» Directions for this task: Keeping every line intact, repeat the data word for word.

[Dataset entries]
%%
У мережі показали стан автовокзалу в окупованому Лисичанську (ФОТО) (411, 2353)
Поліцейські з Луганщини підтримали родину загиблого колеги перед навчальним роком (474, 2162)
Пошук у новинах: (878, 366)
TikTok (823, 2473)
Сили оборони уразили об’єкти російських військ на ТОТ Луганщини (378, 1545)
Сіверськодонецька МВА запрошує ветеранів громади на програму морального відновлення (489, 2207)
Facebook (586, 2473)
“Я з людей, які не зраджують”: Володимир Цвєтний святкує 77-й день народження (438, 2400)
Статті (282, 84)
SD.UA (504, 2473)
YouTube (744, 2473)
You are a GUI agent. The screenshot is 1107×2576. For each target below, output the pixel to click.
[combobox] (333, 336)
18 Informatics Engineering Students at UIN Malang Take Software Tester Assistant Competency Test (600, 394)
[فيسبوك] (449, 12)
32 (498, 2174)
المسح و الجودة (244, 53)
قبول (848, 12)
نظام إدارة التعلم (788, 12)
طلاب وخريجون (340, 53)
%%
» Answer for this exercise:
У мережі показали стан автовокзалу в окупованому Лисичанську (ФОТО) (411, 2353)
Поліцейські з Луганщини підтримали родину загиблого колеги перед навчальним роком (474, 2162)
Пошук у новинах: (878, 366)
TikTok (823, 2473)
Сили оборони уразили об’єкти російських військ на ТОТ Луганщини (378, 1545)
Сіверськодонецька МВА запрошує ветеранів громади на програму морального відновлення (489, 2207)
Facebook (586, 2473)
“Я з людей, які не зраджують”: Володимир Цвєтний святкує 77-й день народження (438, 2400)
Статті (282, 84)
SD.UA (504, 2473)
YouTube (744, 2473)
You are a GUI agent. The screenshot is 1107×2576. For each target below, output the pixel to click.
[combobox] (333, 336)
18 Informatics Engineering Students at UIN Malang Take Software Tester Assistant Competency Test (600, 394)
[فيسبوك] (449, 12)
32 (498, 2174)
المسح و الجودة (244, 53)
قبول (848, 12)
نظام إدارة التعلم (788, 12)
طلاب وخريجون (340, 53)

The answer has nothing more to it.